■ **Try it**
Every line of the entries below from the one containing "Traductor de subtítulos (77, 1388)" to the one containing "Escribe para nosotros (107, 2485)", both ends included, must be written out exactly. No other line belongs in the answer.

Dataset entries:
################
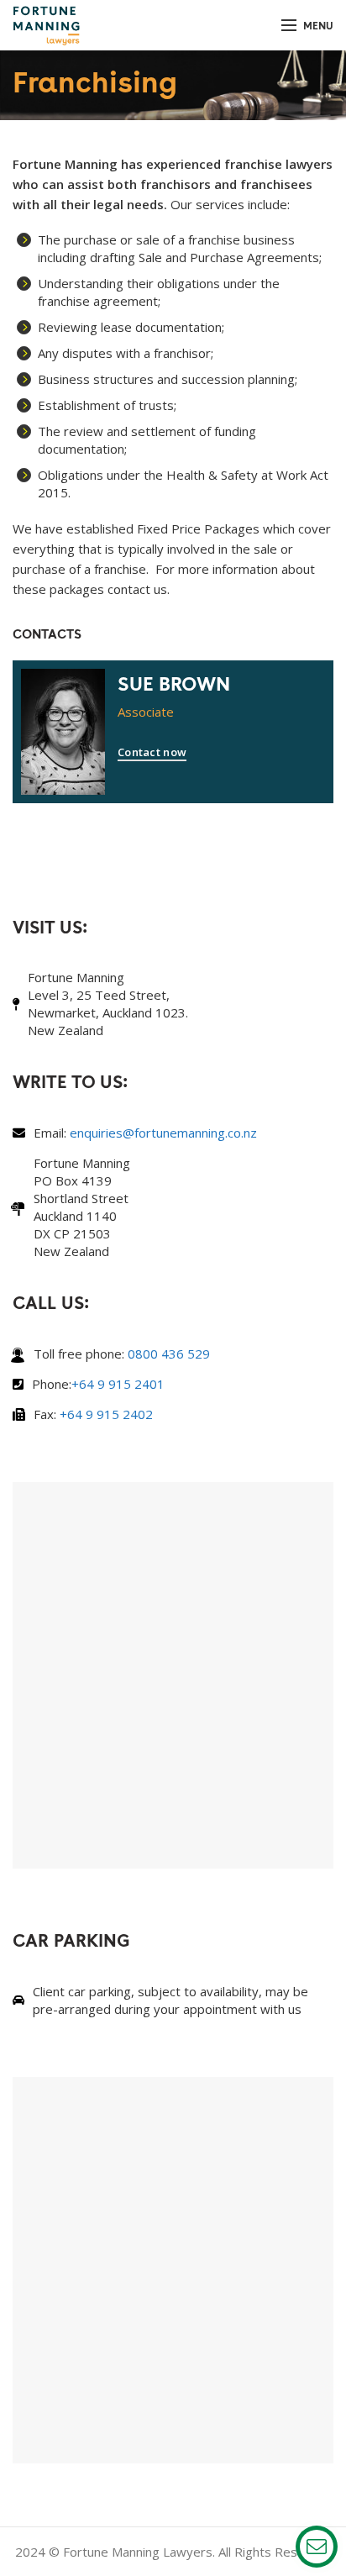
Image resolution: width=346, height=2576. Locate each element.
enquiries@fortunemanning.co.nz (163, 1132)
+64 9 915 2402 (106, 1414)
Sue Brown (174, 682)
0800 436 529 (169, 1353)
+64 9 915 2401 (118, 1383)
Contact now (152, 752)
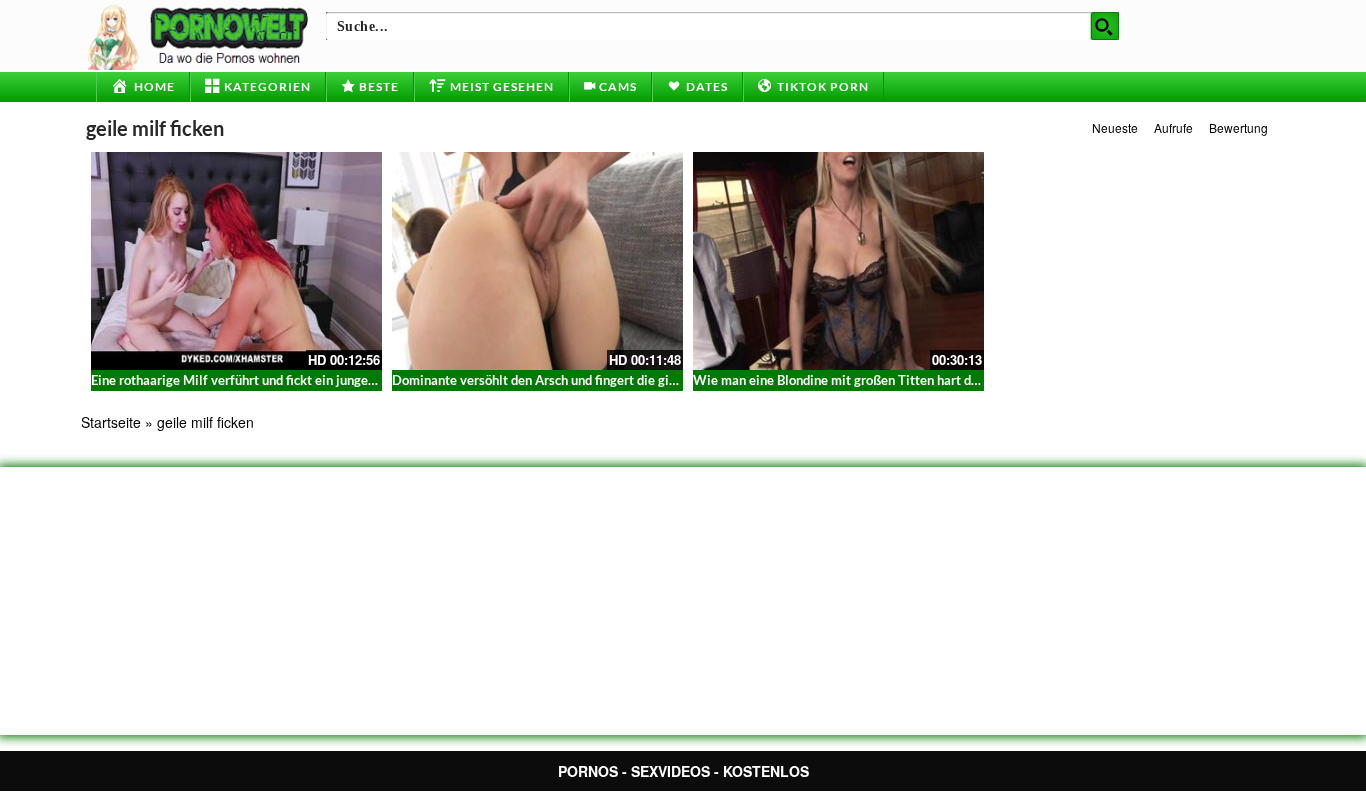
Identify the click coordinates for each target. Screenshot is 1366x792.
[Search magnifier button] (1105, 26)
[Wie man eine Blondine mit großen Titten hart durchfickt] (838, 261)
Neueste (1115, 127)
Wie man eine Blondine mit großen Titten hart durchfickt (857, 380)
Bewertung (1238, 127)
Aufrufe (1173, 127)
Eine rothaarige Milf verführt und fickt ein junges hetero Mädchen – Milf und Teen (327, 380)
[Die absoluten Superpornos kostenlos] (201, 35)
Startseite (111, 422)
################
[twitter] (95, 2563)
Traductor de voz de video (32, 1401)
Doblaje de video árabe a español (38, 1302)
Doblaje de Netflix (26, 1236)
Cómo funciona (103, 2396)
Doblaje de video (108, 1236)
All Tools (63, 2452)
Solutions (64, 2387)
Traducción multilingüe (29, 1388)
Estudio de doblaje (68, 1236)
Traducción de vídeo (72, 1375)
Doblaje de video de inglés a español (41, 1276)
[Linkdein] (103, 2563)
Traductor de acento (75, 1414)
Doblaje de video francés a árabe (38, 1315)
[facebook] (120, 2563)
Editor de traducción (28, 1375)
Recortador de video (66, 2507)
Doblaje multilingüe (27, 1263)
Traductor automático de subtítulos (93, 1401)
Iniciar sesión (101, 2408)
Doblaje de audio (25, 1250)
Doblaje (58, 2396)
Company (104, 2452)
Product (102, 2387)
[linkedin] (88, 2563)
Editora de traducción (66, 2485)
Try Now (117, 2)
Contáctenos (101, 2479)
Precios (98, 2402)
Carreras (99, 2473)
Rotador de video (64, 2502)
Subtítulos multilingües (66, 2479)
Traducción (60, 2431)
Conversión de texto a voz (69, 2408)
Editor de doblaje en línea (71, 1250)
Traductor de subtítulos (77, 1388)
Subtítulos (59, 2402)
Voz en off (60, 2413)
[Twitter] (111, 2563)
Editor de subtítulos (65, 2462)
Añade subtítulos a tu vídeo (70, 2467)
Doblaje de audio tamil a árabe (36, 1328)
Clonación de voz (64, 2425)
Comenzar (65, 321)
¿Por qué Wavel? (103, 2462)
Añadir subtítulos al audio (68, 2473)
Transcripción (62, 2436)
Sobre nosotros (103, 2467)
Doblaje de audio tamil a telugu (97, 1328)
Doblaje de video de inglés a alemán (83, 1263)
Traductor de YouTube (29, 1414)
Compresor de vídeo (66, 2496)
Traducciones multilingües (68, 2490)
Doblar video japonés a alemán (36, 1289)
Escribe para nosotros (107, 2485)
################
■ **Task result**
Traductor de subtítulos (77, 1388)
Subtítulos (59, 2402)
Voz en off (60, 2413)
[Twitter] (111, 2563)
Editor de subtítulos (65, 2462)
Añade subtítulos a tu vídeo (70, 2467)
Doblaje de audio tamil a árabe (36, 1328)
Clonación de voz (64, 2425)
Comenzar (65, 321)
¿Por qué Wavel? (103, 2462)
Añadir subtítulos al audio (68, 2473)
Transcripción (62, 2436)
Sobre nosotros (103, 2467)
Doblaje de audio tamil a telugu (97, 1328)
Doblaje de video de inglés a alemán (83, 1263)
Traductor de YouTube (29, 1414)
Compresor de vídeo (66, 2496)
Traducciones multilingües (68, 2490)
Doblar video japonés a alemán (36, 1289)
Escribe para nosotros (107, 2485)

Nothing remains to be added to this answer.